ATCA lightcurve of IGR J18245–2452 in the two frequencies (5.5 GHz, panel a), and 9 GHz, panel b)) and the calculated spectral index α, panel c). We also reported in the upper panel the 0.5–10 keV lightcurve from the Swift/XRT observation ID. 00032785003 (in blue). These were the only X-ray data collected quasi-simultaneously with the ATCA observation.

The data considered here were collected with the new Compact Array Broadband Backend (CABB, Wilson et al. 2011) in the hybrid array configuration H214 at wavelengths of 6 and 3 cm (ν = 5.5 and 9 GHz). The observation was carried out in dual-frequency mode, with ~3.7 hours of integration time, split into two periods separated by approximately 2.5 h. The primary calibrator was PKS B1934–638, while PKS 1817–254 was used for phase calibration. The data were analysed with the miriad (Sault et al. 1995) and karma (Gooch 1996) software packages distributed by ATNF.

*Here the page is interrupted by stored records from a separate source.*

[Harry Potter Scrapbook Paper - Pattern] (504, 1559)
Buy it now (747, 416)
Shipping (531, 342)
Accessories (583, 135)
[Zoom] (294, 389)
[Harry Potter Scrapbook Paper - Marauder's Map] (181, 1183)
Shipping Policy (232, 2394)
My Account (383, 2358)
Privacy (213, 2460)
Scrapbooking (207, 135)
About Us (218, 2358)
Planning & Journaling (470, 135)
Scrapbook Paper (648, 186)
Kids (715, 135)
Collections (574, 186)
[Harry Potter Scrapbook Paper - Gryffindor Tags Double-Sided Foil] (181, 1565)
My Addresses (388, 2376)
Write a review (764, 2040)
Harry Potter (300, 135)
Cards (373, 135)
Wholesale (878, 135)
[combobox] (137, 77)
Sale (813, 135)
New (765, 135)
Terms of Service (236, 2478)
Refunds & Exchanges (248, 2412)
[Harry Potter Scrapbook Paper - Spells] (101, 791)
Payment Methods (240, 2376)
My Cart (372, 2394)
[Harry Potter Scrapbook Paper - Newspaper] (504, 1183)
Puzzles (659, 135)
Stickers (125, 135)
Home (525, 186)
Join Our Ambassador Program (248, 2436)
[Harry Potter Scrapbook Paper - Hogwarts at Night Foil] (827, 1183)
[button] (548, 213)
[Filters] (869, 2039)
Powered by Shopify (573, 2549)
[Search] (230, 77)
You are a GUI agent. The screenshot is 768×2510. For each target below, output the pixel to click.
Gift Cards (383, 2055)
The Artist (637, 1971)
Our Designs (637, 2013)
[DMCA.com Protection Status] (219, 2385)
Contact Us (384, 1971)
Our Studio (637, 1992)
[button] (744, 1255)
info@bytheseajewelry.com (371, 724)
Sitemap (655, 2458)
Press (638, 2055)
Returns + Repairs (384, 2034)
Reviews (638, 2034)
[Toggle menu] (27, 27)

Radio images of the observation were created using the miriad multifrequency synthesis and robust weighting (Sault et al. 1995). They were deconvolved using the mfclean and restor algorithms with primary-beam correction applied using the linmos task. A similar procedure was used for the U and Q Stokes parameter maps.

A single compact source was detected in our images within the M28 globular cluster (the image resolution was 4.8′′× 1.0′′ at PA = 9 deg with an estimated rms noise of 11 μJy/beam at 5.5GHz and 3.0′′× 0.64′′ at PA = 10 deg; with an estimated rms noise of 12 μJy/beam at 9 GHz). Its position coincides well with the X-ray counterpart of PSR J18245-2452 (Paper I). The measured flux density of the source was (0.62 ± 0.03) mJy at 5.5 GHz and (0.75 ± 0.04) mJy at 9 GHz (Pavan et al. 2013). The radio emission recorded from IGR J18245–2452 therefore has an intensity similar to that of other AMXPs in outburst (Migliari & Fender 2006; Patruno & Watts 2012).

We extracted radio light curves of the source at the two observing frequencies by using the miriad/uvplt task, and averaging the data at temporal intervals of 2 min. The source showed variations of intensity during the first part of the observation, reaching up to 2 mJy, while during the second part, the mean flux density was not significantly variable (Fig. B.1). To better study the observed radio variability, we estimated the variation of source spectral index α with time. The lightcurves and spectral index are shown in Fig. B.1. The spectral index varies significantly in the range −0.2–0.8 and has a mean value of α ~ + 0.39 ± 0.21 (where α = [log (Fν1/Fν2)] / [log (ν1 /ν2)], ν1 = 9 GHz, and ν2 = 5.5 GHz). Splitting the two observational bands into bins of bandwidth 128 MHz allowed us to obtain a refined mean value of the spectral index α = + 0.39 ± 0.06. This inverted radio spectrum indicates the IGR J18245–2452 has an optically thick synchrotron-emitting region or a mixture of thermal and synchrotron emission, typical of a persistent jet or a less collimated outflow (e.g., Seaquist 1993).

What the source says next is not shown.